Recorded information »

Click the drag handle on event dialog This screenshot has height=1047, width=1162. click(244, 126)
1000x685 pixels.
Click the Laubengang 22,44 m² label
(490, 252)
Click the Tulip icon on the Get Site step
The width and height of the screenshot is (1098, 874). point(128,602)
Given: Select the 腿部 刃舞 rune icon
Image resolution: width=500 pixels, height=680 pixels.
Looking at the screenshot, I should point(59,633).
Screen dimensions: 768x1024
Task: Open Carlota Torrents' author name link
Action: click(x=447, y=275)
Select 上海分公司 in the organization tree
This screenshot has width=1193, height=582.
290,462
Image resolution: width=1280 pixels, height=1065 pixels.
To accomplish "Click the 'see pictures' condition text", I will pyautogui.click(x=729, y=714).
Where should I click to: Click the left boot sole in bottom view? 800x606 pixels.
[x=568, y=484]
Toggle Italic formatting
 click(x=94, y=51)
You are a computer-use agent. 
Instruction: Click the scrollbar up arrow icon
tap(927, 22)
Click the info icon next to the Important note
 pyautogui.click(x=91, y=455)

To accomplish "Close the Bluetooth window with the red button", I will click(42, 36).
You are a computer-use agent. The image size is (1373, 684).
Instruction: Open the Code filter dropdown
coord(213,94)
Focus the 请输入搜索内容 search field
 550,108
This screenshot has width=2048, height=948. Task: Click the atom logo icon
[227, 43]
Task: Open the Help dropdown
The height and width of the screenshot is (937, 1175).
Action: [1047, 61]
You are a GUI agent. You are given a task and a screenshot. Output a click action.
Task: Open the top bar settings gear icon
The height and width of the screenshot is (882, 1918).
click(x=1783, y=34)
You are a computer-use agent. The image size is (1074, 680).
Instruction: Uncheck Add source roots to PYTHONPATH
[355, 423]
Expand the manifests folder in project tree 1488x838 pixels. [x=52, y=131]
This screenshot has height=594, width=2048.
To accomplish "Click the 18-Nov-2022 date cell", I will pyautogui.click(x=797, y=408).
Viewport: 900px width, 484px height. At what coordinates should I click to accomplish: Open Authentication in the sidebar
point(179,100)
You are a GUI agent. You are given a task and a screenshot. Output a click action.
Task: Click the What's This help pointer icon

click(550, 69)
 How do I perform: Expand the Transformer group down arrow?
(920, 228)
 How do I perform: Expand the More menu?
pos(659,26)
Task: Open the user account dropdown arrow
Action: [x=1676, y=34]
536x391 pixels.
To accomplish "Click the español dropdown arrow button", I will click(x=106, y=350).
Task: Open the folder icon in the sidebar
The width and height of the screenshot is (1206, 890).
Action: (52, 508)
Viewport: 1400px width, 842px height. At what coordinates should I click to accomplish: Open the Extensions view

Problem to solve » Write the records above out again, exactly as they are.

Answer section »
Click the drag handle on event dialog This screenshot has height=1047, width=1162. click(244, 126)
1000x685 pixels.
Click the Laubengang 22,44 m² label
(490, 252)
Click the Tulip icon on the Get Site step
The width and height of the screenshot is (1098, 874). point(128,602)
Given: Select the 腿部 刃舞 rune icon
Image resolution: width=500 pixels, height=680 pixels.
Looking at the screenshot, I should point(59,633).
Screen dimensions: 768x1024
Task: Open Carlota Torrents' author name link
Action: click(x=447, y=275)
Select 上海分公司 in the organization tree
This screenshot has width=1193, height=582.
290,462
Image resolution: width=1280 pixels, height=1065 pixels.
To accomplish "Click the 'see pictures' condition text", I will pyautogui.click(x=729, y=714).
Where should I click to: Click the left boot sole in bottom view? 800x606 pixels.
[x=568, y=484]
Toggle Italic formatting
 click(x=94, y=51)
You are a computer-use agent. 
Instruction: Click the scrollbar up arrow icon
tap(927, 22)
Click the info icon next to the Important note
 pyautogui.click(x=91, y=455)

To accomplish "Close the Bluetooth window with the red button", I will click(42, 36).
You are a computer-use agent. The image size is (1373, 684).
Instruction: Open the Code filter dropdown
coord(213,94)
Focus the 请输入搜索内容 search field
 550,108
This screenshot has width=2048, height=948. Task: Click the atom logo icon
[227, 43]
Task: Open the Help dropdown
The height and width of the screenshot is (937, 1175).
Action: [1047, 61]
You are a GUI agent. You are given a task and a screenshot. Output a click action.
Task: Open the top bar settings gear icon
The height and width of the screenshot is (882, 1918).
click(x=1783, y=34)
You are a computer-use agent. The image size is (1074, 680).
Instruction: Uncheck Add source roots to PYTHONPATH
[355, 423]
Expand the manifests folder in project tree 1488x838 pixels. [x=52, y=131]
This screenshot has height=594, width=2048.
To accomplish "Click the 18-Nov-2022 date cell", I will pyautogui.click(x=797, y=408).
Viewport: 900px width, 484px height. At what coordinates should I click to accomplish: Open Authentication in the sidebar
point(179,100)
You are a GUI agent. You are given a task and a screenshot. Output a click action.
Task: Click the What's This help pointer icon

click(550, 69)
 How do I perform: Expand the Transformer group down arrow?
(920, 228)
 How do I perform: Expand the More menu?
pos(659,26)
Task: Open the user account dropdown arrow
Action: [x=1676, y=34]
536x391 pixels.
To accomplish "Click the español dropdown arrow button", I will click(x=106, y=350).
Task: Open the folder icon in the sidebar
The width and height of the screenshot is (1206, 890).
Action: (52, 508)
Viewport: 1400px width, 842px height. At what coordinates should I click to accomplish: Open the Extensions view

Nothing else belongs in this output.